### Source material
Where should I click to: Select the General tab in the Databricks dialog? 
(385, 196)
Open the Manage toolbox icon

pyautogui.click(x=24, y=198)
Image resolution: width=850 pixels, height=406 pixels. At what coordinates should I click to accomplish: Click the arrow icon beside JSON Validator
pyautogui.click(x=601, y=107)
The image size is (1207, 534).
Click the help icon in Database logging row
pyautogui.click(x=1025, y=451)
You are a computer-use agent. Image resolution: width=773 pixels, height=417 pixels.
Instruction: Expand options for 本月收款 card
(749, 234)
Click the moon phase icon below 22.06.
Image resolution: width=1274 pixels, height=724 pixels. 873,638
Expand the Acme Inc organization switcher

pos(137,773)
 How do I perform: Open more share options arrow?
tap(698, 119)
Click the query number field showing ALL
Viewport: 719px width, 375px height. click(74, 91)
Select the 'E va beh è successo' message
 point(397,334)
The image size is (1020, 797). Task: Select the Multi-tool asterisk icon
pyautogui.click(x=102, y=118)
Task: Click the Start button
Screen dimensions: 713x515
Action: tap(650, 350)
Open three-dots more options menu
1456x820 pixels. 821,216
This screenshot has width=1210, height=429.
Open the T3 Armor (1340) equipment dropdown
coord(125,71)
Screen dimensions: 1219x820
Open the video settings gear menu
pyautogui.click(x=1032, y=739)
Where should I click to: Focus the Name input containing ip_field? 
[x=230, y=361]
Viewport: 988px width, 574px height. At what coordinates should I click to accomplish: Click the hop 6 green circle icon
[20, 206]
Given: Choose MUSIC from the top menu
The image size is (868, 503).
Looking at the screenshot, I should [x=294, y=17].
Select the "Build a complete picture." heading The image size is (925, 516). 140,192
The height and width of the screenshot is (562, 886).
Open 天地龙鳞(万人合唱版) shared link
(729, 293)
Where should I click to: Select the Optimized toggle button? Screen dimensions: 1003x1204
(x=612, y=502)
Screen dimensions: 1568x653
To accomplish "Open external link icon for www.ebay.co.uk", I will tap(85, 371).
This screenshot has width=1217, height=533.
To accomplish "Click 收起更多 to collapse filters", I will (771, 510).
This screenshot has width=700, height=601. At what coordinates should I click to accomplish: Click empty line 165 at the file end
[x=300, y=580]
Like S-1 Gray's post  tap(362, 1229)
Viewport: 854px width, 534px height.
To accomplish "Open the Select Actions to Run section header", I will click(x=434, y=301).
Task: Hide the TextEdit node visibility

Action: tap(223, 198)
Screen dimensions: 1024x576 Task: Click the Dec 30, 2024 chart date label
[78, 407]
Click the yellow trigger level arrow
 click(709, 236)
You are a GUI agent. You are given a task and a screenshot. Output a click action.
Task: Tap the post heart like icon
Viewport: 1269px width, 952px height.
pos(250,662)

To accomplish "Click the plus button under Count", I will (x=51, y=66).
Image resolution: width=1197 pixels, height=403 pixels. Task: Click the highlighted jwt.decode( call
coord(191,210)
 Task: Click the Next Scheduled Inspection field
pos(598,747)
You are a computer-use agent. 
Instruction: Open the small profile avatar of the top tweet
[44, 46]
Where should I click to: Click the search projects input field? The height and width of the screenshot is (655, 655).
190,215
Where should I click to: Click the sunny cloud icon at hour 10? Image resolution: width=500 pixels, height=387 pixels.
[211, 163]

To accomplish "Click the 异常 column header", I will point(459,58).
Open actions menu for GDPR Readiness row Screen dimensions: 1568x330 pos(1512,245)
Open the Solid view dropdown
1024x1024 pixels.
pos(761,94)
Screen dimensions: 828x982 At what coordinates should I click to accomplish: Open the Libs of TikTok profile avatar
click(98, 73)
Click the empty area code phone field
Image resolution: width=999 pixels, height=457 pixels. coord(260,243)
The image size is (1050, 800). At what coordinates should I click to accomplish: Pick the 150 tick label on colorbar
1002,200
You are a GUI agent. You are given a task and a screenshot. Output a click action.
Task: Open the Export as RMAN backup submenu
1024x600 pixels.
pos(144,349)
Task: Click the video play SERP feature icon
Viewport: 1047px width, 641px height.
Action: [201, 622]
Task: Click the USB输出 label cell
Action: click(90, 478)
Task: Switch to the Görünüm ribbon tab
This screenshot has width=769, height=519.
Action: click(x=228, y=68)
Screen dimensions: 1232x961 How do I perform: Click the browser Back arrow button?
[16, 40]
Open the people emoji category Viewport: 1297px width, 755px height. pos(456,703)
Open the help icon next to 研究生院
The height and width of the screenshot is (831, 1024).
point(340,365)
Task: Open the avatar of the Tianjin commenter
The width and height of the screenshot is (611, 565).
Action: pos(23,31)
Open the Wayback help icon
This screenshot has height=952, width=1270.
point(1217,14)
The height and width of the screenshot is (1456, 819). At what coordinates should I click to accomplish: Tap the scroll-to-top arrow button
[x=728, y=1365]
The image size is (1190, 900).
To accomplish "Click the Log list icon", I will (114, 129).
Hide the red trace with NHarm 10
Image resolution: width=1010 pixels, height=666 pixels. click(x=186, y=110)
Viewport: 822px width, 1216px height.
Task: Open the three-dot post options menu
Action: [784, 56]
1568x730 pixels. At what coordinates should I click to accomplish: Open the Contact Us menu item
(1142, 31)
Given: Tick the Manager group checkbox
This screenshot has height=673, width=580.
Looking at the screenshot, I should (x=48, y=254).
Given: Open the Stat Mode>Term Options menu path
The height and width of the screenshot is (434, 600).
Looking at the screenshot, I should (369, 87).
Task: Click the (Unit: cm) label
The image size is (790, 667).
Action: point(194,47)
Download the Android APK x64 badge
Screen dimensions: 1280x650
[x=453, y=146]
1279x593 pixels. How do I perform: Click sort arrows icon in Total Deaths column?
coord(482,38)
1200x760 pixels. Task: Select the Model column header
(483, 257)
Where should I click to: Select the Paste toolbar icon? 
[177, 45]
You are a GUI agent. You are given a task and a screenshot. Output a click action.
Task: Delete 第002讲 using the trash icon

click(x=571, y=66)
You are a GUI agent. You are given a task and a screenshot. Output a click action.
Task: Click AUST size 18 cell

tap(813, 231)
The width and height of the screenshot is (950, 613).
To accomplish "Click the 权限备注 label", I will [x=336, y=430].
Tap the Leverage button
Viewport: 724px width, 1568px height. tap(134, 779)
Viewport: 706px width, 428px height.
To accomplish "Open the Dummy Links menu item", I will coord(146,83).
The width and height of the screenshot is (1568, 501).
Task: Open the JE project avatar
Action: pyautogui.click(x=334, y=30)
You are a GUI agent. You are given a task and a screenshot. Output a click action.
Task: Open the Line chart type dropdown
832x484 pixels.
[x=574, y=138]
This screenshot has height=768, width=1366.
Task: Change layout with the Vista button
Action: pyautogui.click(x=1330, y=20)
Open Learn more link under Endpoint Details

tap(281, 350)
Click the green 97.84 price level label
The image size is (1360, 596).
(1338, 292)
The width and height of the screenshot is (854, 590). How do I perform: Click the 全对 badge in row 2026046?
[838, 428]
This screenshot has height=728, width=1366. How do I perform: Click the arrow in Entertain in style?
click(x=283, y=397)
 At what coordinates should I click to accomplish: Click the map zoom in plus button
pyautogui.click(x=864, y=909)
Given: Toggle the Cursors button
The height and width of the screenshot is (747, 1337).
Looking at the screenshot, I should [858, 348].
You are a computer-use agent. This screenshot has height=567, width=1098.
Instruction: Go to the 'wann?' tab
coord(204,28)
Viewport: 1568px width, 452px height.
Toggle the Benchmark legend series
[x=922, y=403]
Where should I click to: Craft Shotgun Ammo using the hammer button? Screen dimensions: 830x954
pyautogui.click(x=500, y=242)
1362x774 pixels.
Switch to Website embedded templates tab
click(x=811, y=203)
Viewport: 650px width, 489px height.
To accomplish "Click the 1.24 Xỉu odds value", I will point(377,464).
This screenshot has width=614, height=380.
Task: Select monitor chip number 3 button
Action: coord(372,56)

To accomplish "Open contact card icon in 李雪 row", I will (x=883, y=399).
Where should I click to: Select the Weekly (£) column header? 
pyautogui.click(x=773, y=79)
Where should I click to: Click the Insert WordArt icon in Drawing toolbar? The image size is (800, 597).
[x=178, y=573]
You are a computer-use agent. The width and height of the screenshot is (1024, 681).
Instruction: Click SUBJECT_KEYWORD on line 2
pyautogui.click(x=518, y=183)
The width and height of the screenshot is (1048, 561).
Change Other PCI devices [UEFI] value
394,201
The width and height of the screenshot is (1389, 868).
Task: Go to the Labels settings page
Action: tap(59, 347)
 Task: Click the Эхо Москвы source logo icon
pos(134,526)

### Work item
Respond with the count of lines in the material above that contain the word "computer", and add nothing to it.

### Worked solution
4